All sources on non-Euclidean geometry that I've found so far only consider geometries in which curvature is constant and homogenous in all directions. But what about non-homogenous, hybrid geometries? By that I mean, things like, for example, a 3-dimensional space in which the first dimension is Euclidean, the second dimension is elliptical, and the 3rd dimension is hyperbolic. Is such a thing possible? One could think of such a space as a 3-manifold in the shape of a cylindrical hyperbolic tube, i.e., cross-sections perpendicular to the hyperbolic dimension (of the manifold) are cylinders, while cross-sections parallel to the hyperbolic dimension are hyperboloids of various kinds.

An interesting feature of such geometries, if they are in fact self-consistent, is that orientation matters, and figures in certain orientations may not be able to fit into the space in certain other orientations. For example, a "straight line" parallel to the elliptical dimension is topologically a circle, and you can't rotate it into the Euclidean or hyperbolic dimensions without fundamentally altering its nature. Smaller objects may be rotatable between the inequivalent dimensions, but will experience deformation. Such spaces will also exhibit "preferred" directions, and possibly an absolute reference frame (or at least, an absolute orientation).

An even more interesting question is what happens in higher dimensional hybrid geometries. If we restrict ourselves to only hyperbolic, elliptical, and Euclidean as the only options, then we have the peculiar case that all higher-dimensional hybrid geometries can be partitioned into 3 homogenous subspaces (i.e., a homogenously hyperbolic subspace, a homogenously elliptical subspace, and a homogenously Euclidean subspace, with the sum of their dimensions equal to the dimensionality of the entire space). This is strange because no matter which dimension is chosen to be hyperbolic/elliptical/flat this decomposition is always possible. Objects rotating within each subspace will experience no deformation.

However, if the relative curvatures of, say, the hyperbolic dimensions differ across dimensions, then multiple {hyperbolic,elliptical} dimensions no longer are freely interchangeable, and this ternary subspace decomposition is no longer possible. Rotations between two elliptical dimensions of unequal curvature will experience deformation (and probably resistance due to said deformation -- a kind of deformative resistance?).

Even more interesting things arise if we consider what kind of shapes may exist in such hybrid geometries. We might get a polytope (perhaps even a regular one??!) that's closed along one dimension but unbounded along another dimension, like toroidal, cylindrical, or other such strange things.
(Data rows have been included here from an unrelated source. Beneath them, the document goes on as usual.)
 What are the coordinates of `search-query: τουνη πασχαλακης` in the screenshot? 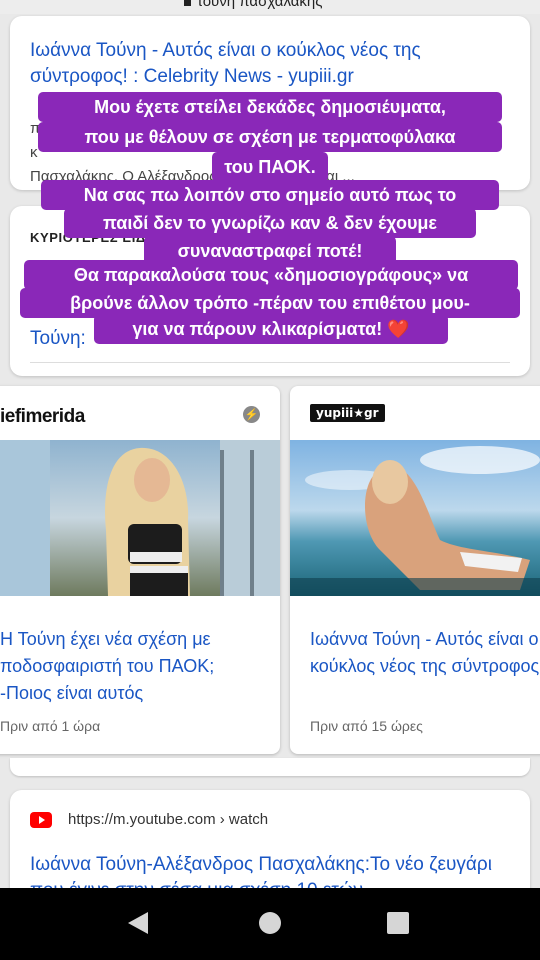 It's located at (254, 5).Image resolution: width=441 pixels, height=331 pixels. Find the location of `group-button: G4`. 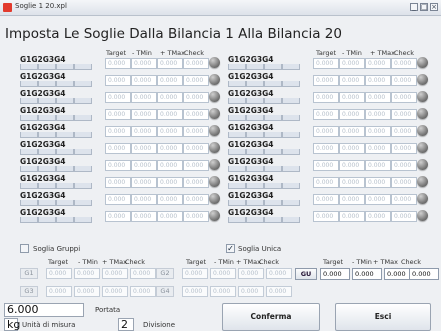

group-button: G4 is located at coordinates (165, 292).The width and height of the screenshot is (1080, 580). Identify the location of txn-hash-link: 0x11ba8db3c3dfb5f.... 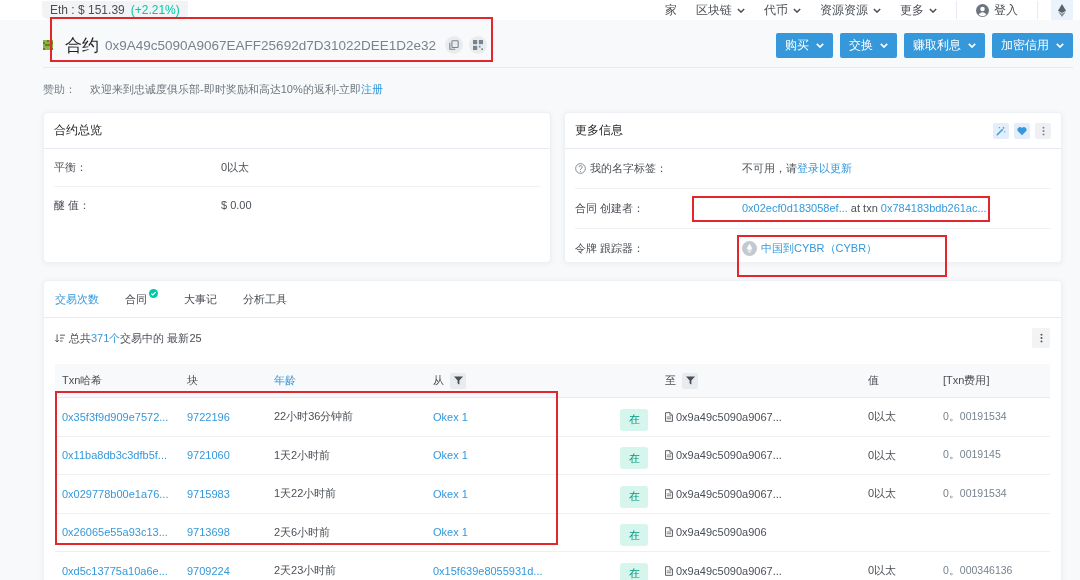
(114, 456).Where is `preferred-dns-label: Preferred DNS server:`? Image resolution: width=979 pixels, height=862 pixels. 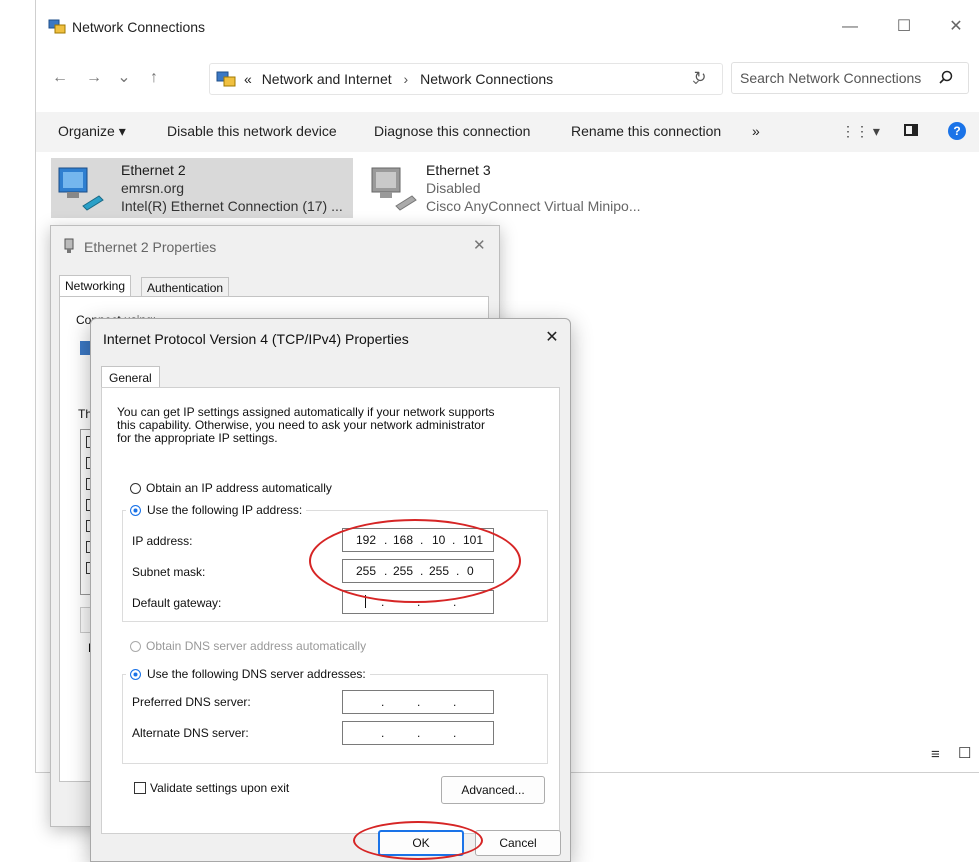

Of course, once we step out of the confines of "traditional" non-Euclidean geometry (i.e., homogenous geometries), there's no telling what else we can hybridize geometries with. What about a 5D space produced by the product of an Euclidean line, a circle, a hyperbola, and a projective plane? It could contain polytopes that are part-Euclidean, part bounded, part hyperbolic, and part projective? What manner of strange shapes would be possible in such a hybrid geometry?